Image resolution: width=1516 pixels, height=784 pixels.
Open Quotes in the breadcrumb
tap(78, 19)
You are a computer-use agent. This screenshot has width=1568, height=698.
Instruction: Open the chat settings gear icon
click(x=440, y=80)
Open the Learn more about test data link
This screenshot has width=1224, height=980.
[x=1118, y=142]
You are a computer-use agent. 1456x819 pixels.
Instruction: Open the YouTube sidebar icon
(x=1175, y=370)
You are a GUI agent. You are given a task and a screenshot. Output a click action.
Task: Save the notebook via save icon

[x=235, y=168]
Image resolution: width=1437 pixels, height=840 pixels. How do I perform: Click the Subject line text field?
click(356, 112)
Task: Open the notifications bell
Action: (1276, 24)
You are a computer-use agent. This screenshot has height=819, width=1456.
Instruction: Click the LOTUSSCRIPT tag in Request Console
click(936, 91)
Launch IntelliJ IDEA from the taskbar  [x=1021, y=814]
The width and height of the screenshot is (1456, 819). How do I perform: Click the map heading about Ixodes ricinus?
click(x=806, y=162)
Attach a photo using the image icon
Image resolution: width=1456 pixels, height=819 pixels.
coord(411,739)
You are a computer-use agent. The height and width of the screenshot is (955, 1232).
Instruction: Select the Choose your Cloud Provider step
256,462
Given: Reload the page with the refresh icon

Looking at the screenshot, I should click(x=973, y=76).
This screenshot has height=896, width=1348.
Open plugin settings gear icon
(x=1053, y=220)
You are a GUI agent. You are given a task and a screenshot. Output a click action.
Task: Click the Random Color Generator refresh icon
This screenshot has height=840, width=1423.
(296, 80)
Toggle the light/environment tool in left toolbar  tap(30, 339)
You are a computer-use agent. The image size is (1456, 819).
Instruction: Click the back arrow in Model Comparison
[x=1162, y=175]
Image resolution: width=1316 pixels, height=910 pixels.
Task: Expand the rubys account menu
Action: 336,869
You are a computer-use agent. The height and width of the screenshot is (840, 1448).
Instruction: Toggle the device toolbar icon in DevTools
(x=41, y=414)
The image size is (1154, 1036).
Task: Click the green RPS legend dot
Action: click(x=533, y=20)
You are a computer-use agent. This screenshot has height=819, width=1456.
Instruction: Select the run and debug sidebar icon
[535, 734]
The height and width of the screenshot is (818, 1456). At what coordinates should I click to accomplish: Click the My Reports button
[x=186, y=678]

▸ Your task: Transcribe all of the material above with complete accuracy.

▸ Answer area:
Image resolution: width=1516 pixels, height=784 pixels.
Open Quotes in the breadcrumb
tap(78, 19)
You are a computer-use agent. This screenshot has width=1568, height=698.
Instruction: Open the chat settings gear icon
click(x=440, y=80)
Open the Learn more about test data link
This screenshot has width=1224, height=980.
[x=1118, y=142]
You are a computer-use agent. 1456x819 pixels.
Instruction: Open the YouTube sidebar icon
(x=1175, y=370)
You are a GUI agent. You are given a task and a screenshot. Output a click action.
Task: Save the notebook via save icon

[x=235, y=168]
Image resolution: width=1437 pixels, height=840 pixels. How do I perform: Click the Subject line text field?
click(356, 112)
Task: Open the notifications bell
Action: (1276, 24)
You are a computer-use agent. This screenshot has height=819, width=1456.
Instruction: Click the LOTUSSCRIPT tag in Request Console
click(936, 91)
Launch IntelliJ IDEA from the taskbar  [x=1021, y=814]
The width and height of the screenshot is (1456, 819). How do I perform: Click the map heading about Ixodes ricinus?
click(x=806, y=162)
Attach a photo using the image icon
Image resolution: width=1456 pixels, height=819 pixels.
coord(411,739)
You are a computer-use agent. The height and width of the screenshot is (955, 1232).
Instruction: Select the Choose your Cloud Provider step
256,462
Given: Reload the page with the refresh icon

Looking at the screenshot, I should click(x=973, y=76).
This screenshot has height=896, width=1348.
Open plugin settings gear icon
(x=1053, y=220)
You are a GUI agent. You are given a task and a screenshot. Output a click action.
Task: Click the Random Color Generator refresh icon
This screenshot has height=840, width=1423.
(296, 80)
Toggle the light/environment tool in left toolbar  tap(30, 339)
You are a computer-use agent. The image size is (1456, 819).
Instruction: Click the back arrow in Model Comparison
[x=1162, y=175]
Image resolution: width=1316 pixels, height=910 pixels.
Task: Expand the rubys account menu
Action: 336,869
You are a computer-use agent. The height and width of the screenshot is (840, 1448).
Instruction: Toggle the device toolbar icon in DevTools
(x=41, y=414)
The image size is (1154, 1036).
Task: Click the green RPS legend dot
Action: click(x=533, y=20)
You are a computer-use agent. This screenshot has height=819, width=1456.
Instruction: Select the run and debug sidebar icon
[535, 734]
The height and width of the screenshot is (818, 1456). At what coordinates should I click to accomplish: Click the My Reports button
[x=186, y=678]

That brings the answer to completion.